The end of our time in Italy is approaching and it's hard to believe tomorrow is the last day, but all good things must come to an end.  We will treasure every last minute available on this trip.

Tuesday, May 29, 2012

Ancient Day

Today was our "ancient" day in Rome, beginning with thePantheon.  We explored the exterior on our first night but took our first look inside the massive building this morning before the wave of tourists arrived.  The church was the largest dome in the world for 1400 years and is still the best preserved building in Rome.  The Pantheon still holds the record for the world's largest unreinforced concrete dome.

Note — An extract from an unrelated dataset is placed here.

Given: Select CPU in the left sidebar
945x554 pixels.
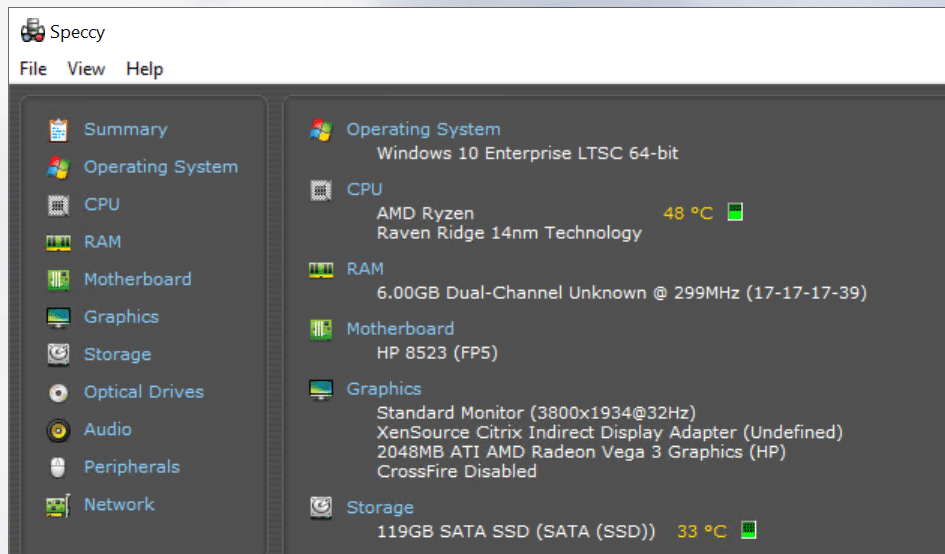Looking at the screenshot, I should pos(102,204).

One of the great things about many European cities is that the main points of interest are within walking distance from each other.  After the Pantheon we walked to the Colosseum for a tour around the inside to see where the famous gladiatorial battles, executions and games took place.  The structure has seen many changes and been devastated by earthquakes, 2,000 years of time, and the use as a quarry, but it still manages to intrigue and impress us.

After lunch we walked through the ruins of the forum to the Capitolini museum, which is the first museum in the world.  The structure, which was designed by Michelangelo, houses some of the most important Roman works, including the original bronze statue of Emperor Marcus Aurelius, of which most mounted statues are based upon, and the Capitoline Wolf, which is portrayed in numerous forms around Italy.

We venture to the Bourgeoisie Gardens tomorrow.

Monday, May 28, 2012

The Vatican

Today we visited the smallest country and the largest church in the world – Vatican City and St. Peter’s Basilica.  Most of us slept in this morning for a later than normal meeting time of 10:00 a.m. for an 11:00 a.m. reservation for a tour of the Vatican Museum.

It rained on us lightly as we walked to the entrance of the museum, but if it was going to rain on us, today was the day for it since we would be inside most of the day.  Our tour guide was great and knew everything there was about the Vatican, basilica, pope, museum sculptures and art.  The tour took us about two hours through countless statues and collected works by hundreds of years of popes before we reached Raphael’s rooms and the Sistine chapel, which was filled wall to wall with people as it is every day of the year.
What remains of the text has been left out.